Creature Feature: Lined Seahorse

With nearly 50 species of seahorse calling our ocean home, it was hard to pick just one for this creature feature! Learn all about the lined seahorse below.

Photo credit: Brian Gratwicke

 

Appearance

The lined seahorse is a small fish covered in bony plates instead of scales that cover its body. The largest observed lined seahorse was a little more than seven inches long, with an average adult length of five to six inches for the species. Males tend to be larger than females in terms of body and tail length and total weight, and males also have a distinct brood pouch on the front of their bodies that distinguish them from females. 

The lined seahorse changes colors to match its surrounding environment and can range from a pale yellow to nearly black coloration, but its front (ventral) side tends to be lighter than its back (dorsal) side.
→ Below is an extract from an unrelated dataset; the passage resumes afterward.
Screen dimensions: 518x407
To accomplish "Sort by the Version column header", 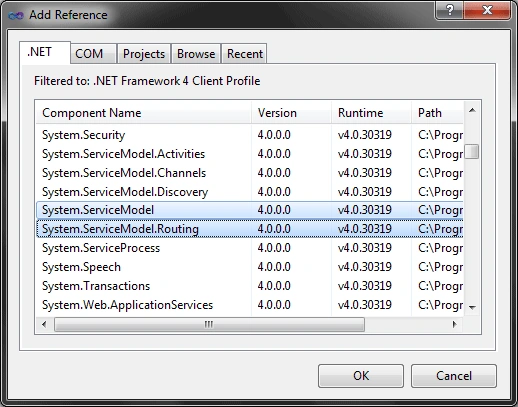I will pyautogui.click(x=291, y=113).
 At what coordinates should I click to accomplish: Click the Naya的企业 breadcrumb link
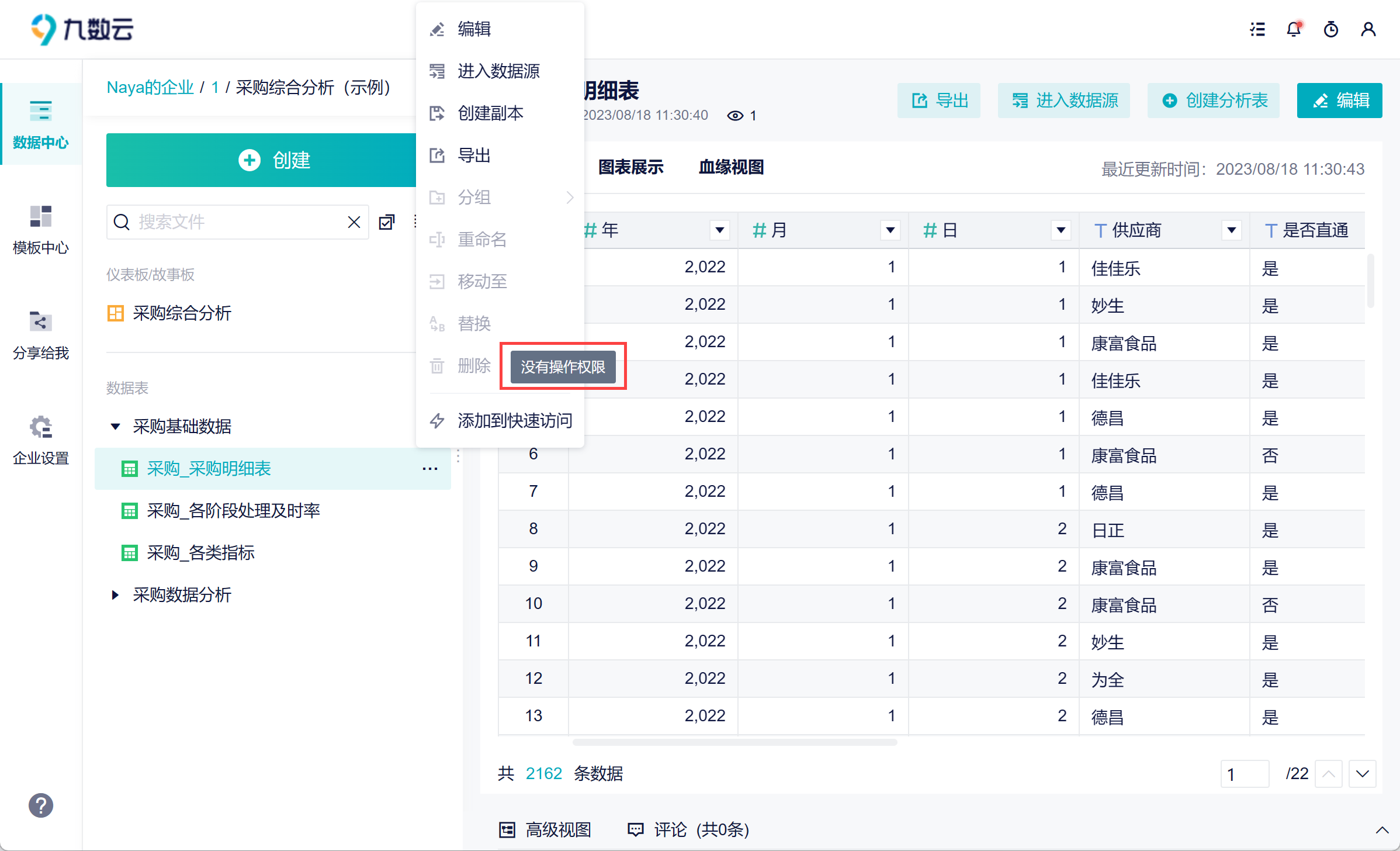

Like most other seahorses, it has a horse-like head that points downward, a long, toothless snout used for feeding, small fins on the side of its head and in the center of its back, and a prehensile (coiled) tail used for gripping stable objects in its environment.  

 

Habitat

Lined seahorses are common in the western Atlantic Ocean and the Gulf of Mexico, with sightings ranging from Canada, out to the Caribbean, and all the way down to Argentina. This means you might find them in or near Stellwagen Bank, Gray’s Reef, Flower Garden Banks, and Florida Keys national marine sanctuaries! 

They generally call coastal waters home because they aren’t strong swimmers and need the help of anchored objects — seagrass, mangroves, coral, and even human-made objects, for example — for stability, but sightings of the species have occurred as deep as 73 meters down. Like a majority of fish in the world, lined seahorses are cold blooded, so they don’t have to migrate long distances when the seasons change; they will move to shallower or deeper waters depending on the season, though.

 

Diet & Life History

Using its elongated, toothless, and horse-like snout, the lined seahorse creates a vacuum and sucks up its prey, which includes shrimp, zooplankton, mollusks, small fish, and plant matter. Given the lined seahorse is not a fast-moving or strong-swimming species, it relies on camouflage as a primary foraging strategy. Seahorse predators can include crabs, sharks, skates, and rays, and larger fish. 

Unlike most other species in the animal kingdom, seahorse males carry and deliver offspring. During courtship behaviors, male seahorses enlarge their brooding pouch to show readiness to mate, and a female will deposit eggs into a male’s pouch where they are then fertilized and incubated for about three weeks. Once incubation is over, hatching occurs inside of the brooding pouch where dozens of juvenile seahorses develop until they can swim on their own. Once this happens, the father releases the juvenile seahorses into the surrounding water where the spend the next eight to 10 growing to their full size. Seahorses don’t generally live in large, social groups, but instead pair off monogamously after they reach adulthood. 

 

 

Threats and Conservation 

The lined seahorse is listed by the IUCN as a vulnerable species due to its proximity to the coasts of highly populated areas of North, Central, and South America. Seahorse populations are vulnerable to commercial fishing, habitat degradation, and pollution, and may inch closer to endangered status if we don’t care for and protect our coastal waterways and watersheds.